During the infection process, fungal hyphae penetrate the epidermal cell layer, often forming distinctive large hyphae within the root at the point of entry (Figure 4.24). From the entry point, hyphae then spread through the root cortex by growing either through the intercellular spaces or from cell to cell by penetrating the cell walls. Hyphae do not, however, penetrate the endodermis or enter the stele.
Within individual cortex cells, hyphae may form a distinctive structure called an arbuscule. From the base of each arbuscule, hyphae repeatedly branch, becoming thinner and thinner as they do so (Figure 4.25). The host cell plasma membrane is never penetrated by the fungus.
Thus in a cell with an arbuscule, the host cell plasma membrane remains intact and functional, but proliferates to surround the arbuscular branches (Figure 4.26). The highly-branched nature of arbuscules is thought to increase the surface area to volume ratio of the host plant plasma membrane by up to 20-fold, relative to unoccupied root cells, thus providing an extensive interface across which nutrient exchange can take place (Figure 4.26).
When we consider that all fungal biomass was built using plant carbon, it becomes evident that considerable carbon is needed to maintain the symbiosis.
Arbuscular mycorrhizal fungi store the carbon they obtain from the host plant root primarily in the form of lipids. Lipids are particularly dense in vesicles and spores, which also act as inoculum. Vesicles and spores may form within or outside of roots and often develop most prolifically when roots begin to senesce. The morphology of the fungal infection, particularly the vesicles and spores, differs with the species of fungi.

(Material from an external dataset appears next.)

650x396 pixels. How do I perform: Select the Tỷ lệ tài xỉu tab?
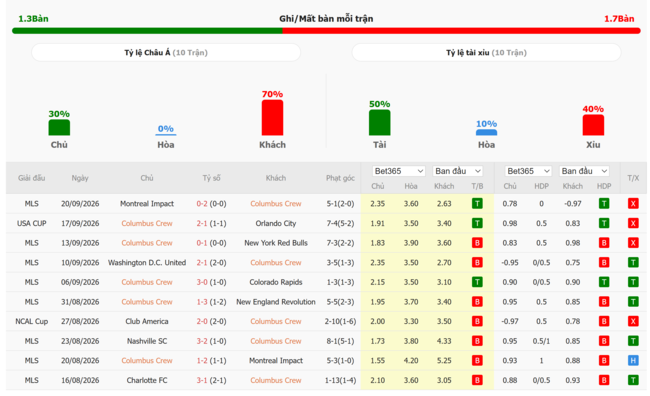pyautogui.click(x=486, y=53)
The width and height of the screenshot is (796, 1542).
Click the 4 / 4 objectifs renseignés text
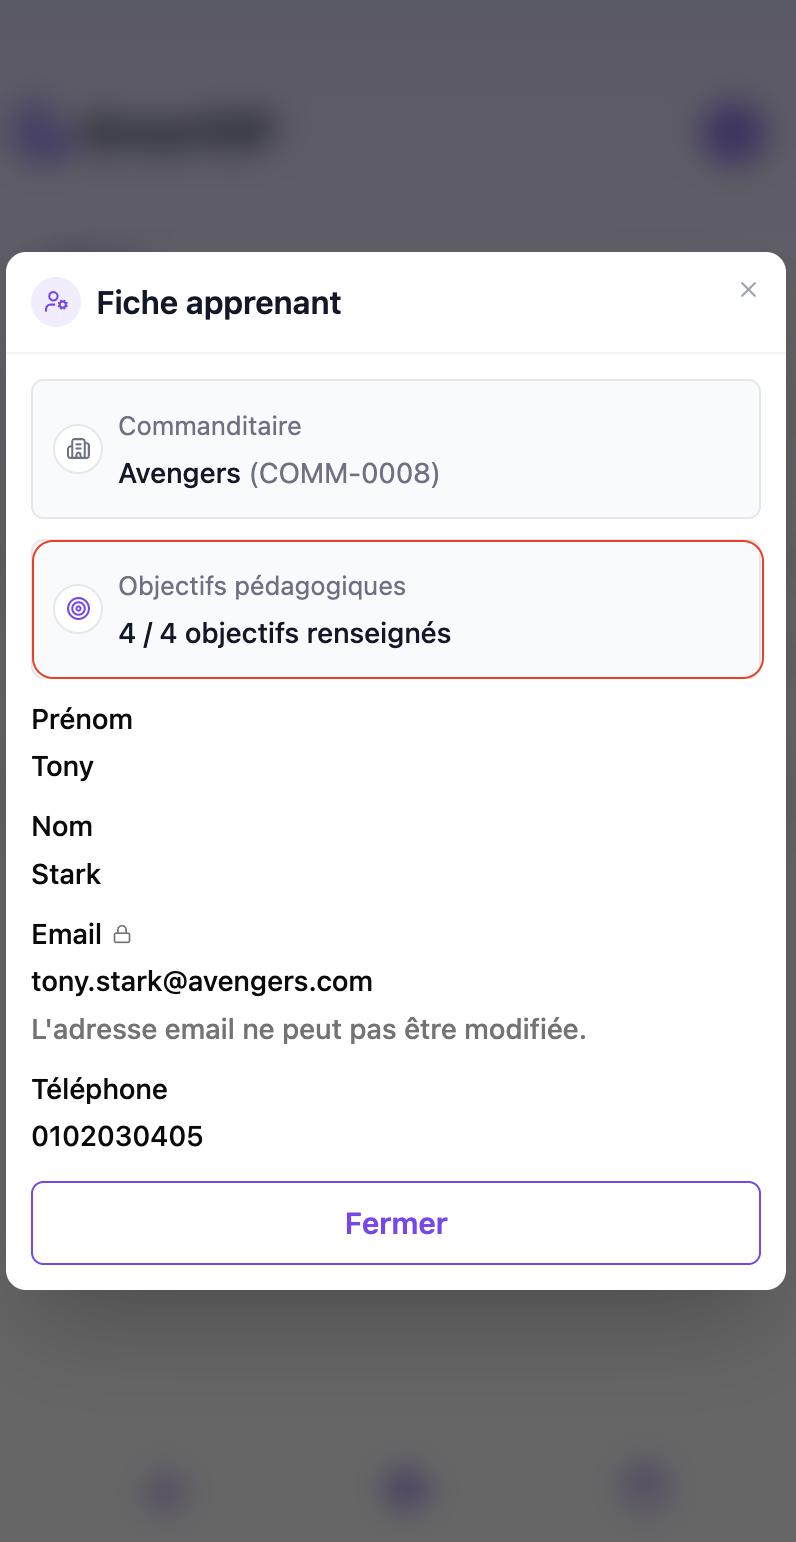coord(285,634)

Ectomycorrhizal symbioses are formed primarily by higher fungi in the Basidiomycotina and Ascomycotina, which form mycorrhizas with the short lateral roots of trees (Table 4.1). Unlike arbuscular mycorrhizas and ericoid mycorrhizas, hyphae of ectomycorrhizal fungi do not normally penetrate host cell walls. Rather, they form an entirely extracellular interface, with highly branched hyphae growing between epidermal or cortical cells, forming a network known as the Hartig net (Figure 4.27).
In Gymnosperms such as Pinus, the Hartig net may extend through most of the root cortex, but in most Angiosperms it is confided to the epidermis (Figure 4.28). In both cases, the highly branched hyphae of the Hartig net provide a substantial surface area for nutrient exchange between the fungus and the plant. Ectomycorrhizas are further differentiated from the other mycorrhizal types by the fact that the fungus usually forms a dense hyphal mantle around each short lateral root, greatly reducing its contact with the soil (e.g. Figure 4.28).

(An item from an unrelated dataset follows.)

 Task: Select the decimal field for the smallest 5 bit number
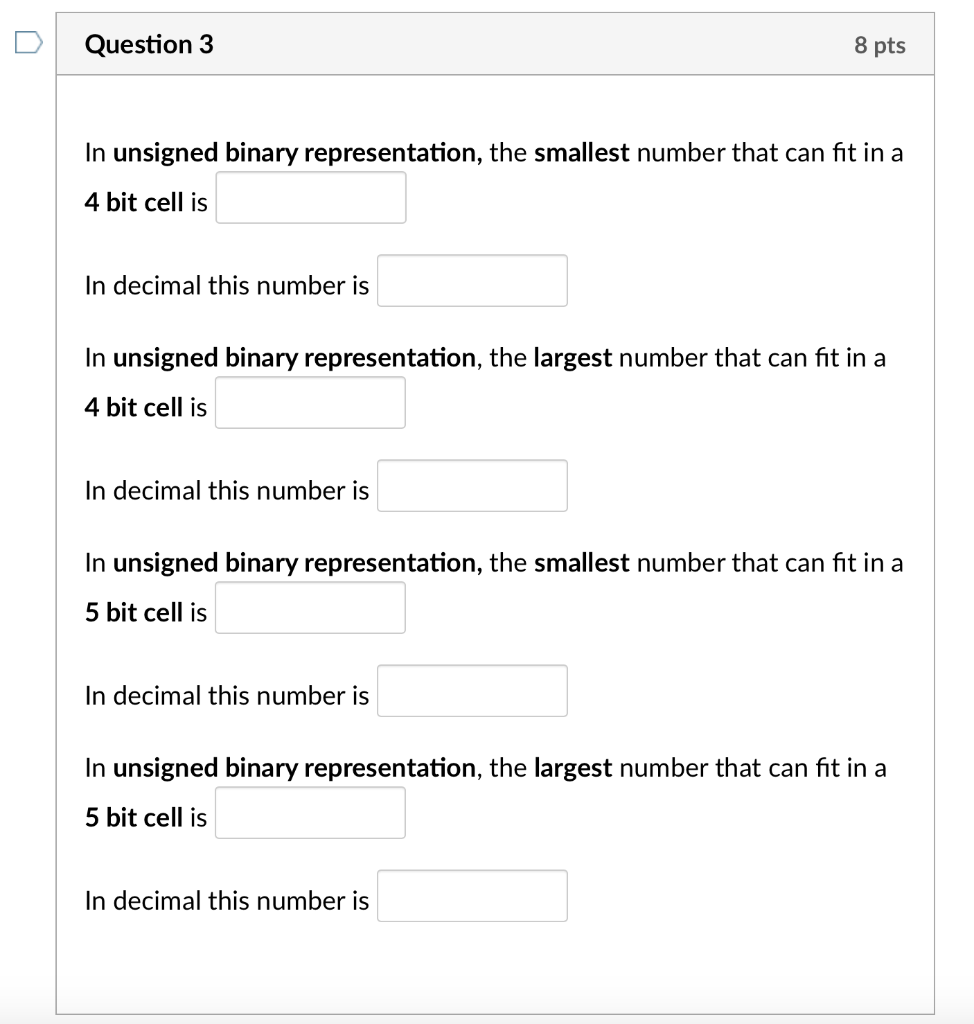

Orchid mycorrhizal associations consist of coiling hyphae within cells of a root or stem (Figure 4.29). The most common fungi involved are members of the Rhizoctonia alliance, but ectomycorrhizal fungi are also found in some orchids, especially in achlorophyllous species lacking photosynthesis. A key feature of orchid mycorrhizas is the capacity of fungi to germinate the tiny seeds of orchids to form tiny protocorms which lack roots or leaves. It is thought that orchids start out by exploiting fungi, but then may develop more mutualistic associations as they grow larger and develop leaves.
Ericoid mycorrhizal fungi (largely ascomycetes) form an interface within cells, consisting of dense hyphal coils which are surrounded by host plasma membrane which is similar to orchid mycorrhizas (Figure 4.30). Many members of the Ericaceae host these associations in very fine lateral roots called hair roots, which are only a few cells wide (Figure 4.30).